┌─ RECORDS

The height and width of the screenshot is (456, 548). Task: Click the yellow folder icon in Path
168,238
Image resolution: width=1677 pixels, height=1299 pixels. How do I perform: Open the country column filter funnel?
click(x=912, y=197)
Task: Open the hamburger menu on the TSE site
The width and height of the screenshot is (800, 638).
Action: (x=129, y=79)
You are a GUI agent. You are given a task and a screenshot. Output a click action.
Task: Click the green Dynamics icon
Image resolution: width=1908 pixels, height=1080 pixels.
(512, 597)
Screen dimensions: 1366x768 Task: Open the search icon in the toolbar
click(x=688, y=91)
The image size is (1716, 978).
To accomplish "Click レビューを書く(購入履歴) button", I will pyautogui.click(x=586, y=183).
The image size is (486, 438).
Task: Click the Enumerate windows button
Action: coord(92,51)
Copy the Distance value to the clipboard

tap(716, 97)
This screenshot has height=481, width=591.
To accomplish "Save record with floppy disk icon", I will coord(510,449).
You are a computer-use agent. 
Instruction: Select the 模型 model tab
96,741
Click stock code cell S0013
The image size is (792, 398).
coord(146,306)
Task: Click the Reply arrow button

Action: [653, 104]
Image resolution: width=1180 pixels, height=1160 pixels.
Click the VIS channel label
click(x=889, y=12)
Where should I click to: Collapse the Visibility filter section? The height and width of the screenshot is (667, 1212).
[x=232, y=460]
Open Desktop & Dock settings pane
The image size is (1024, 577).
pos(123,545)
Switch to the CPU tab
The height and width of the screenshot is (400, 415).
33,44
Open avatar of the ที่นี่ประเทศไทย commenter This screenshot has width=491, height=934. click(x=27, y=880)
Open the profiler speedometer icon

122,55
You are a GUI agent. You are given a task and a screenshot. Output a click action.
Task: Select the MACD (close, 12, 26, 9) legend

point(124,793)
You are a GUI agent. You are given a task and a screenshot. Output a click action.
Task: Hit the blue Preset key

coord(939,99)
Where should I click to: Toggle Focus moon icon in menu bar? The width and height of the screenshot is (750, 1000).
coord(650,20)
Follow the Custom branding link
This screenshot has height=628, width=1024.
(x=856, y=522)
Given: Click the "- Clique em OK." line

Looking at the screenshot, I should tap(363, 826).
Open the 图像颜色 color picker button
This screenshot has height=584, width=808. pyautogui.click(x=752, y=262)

└─

Print out the complete data above, character for character.

_RESPONSE BOX_:
The height and width of the screenshot is (456, 548). Task: Click the yellow folder icon in Path
168,238
Image resolution: width=1677 pixels, height=1299 pixels. How do I perform: Open the country column filter funnel?
click(x=912, y=197)
Task: Open the hamburger menu on the TSE site
The width and height of the screenshot is (800, 638).
Action: (x=129, y=79)
You are a GUI agent. You are given a task and a screenshot. Output a click action.
Task: Click the green Dynamics icon
Image resolution: width=1908 pixels, height=1080 pixels.
(512, 597)
Screen dimensions: 1366x768 Task: Open the search icon in the toolbar
click(x=688, y=91)
The image size is (1716, 978).
To accomplish "Click レビューを書く(購入履歴) button", I will pyautogui.click(x=586, y=183).
The image size is (486, 438).
Task: Click the Enumerate windows button
Action: coord(92,51)
Copy the Distance value to the clipboard

tap(716, 97)
This screenshot has height=481, width=591.
To accomplish "Save record with floppy disk icon", I will coord(510,449).
You are a computer-use agent. 
Instruction: Select the 模型 model tab
96,741
Click stock code cell S0013
The image size is (792, 398).
coord(146,306)
Task: Click the Reply arrow button

Action: [653, 104]
Image resolution: width=1180 pixels, height=1160 pixels.
Click the VIS channel label
click(x=889, y=12)
Where should I click to: Collapse the Visibility filter section? The height and width of the screenshot is (667, 1212).
[x=232, y=460]
Open Desktop & Dock settings pane
The image size is (1024, 577).
pos(123,545)
Switch to the CPU tab
The height and width of the screenshot is (400, 415).
33,44
Open avatar of the ที่นี่ประเทศไทย commenter This screenshot has width=491, height=934. click(x=27, y=880)
Open the profiler speedometer icon

122,55
You are a GUI agent. You are given a task and a screenshot. Output a click action.
Task: Select the MACD (close, 12, 26, 9) legend

point(124,793)
You are a GUI agent. You are given a task and a screenshot. Output a click action.
Task: Hit the blue Preset key

coord(939,99)
Where should I click to: Toggle Focus moon icon in menu bar? The width and height of the screenshot is (750, 1000).
coord(650,20)
Follow the Custom branding link
This screenshot has height=628, width=1024.
(x=856, y=522)
Given: Click the "- Clique em OK." line

Looking at the screenshot, I should tap(363, 826).
Open the 图像颜色 color picker button
This screenshot has height=584, width=808. pyautogui.click(x=752, y=262)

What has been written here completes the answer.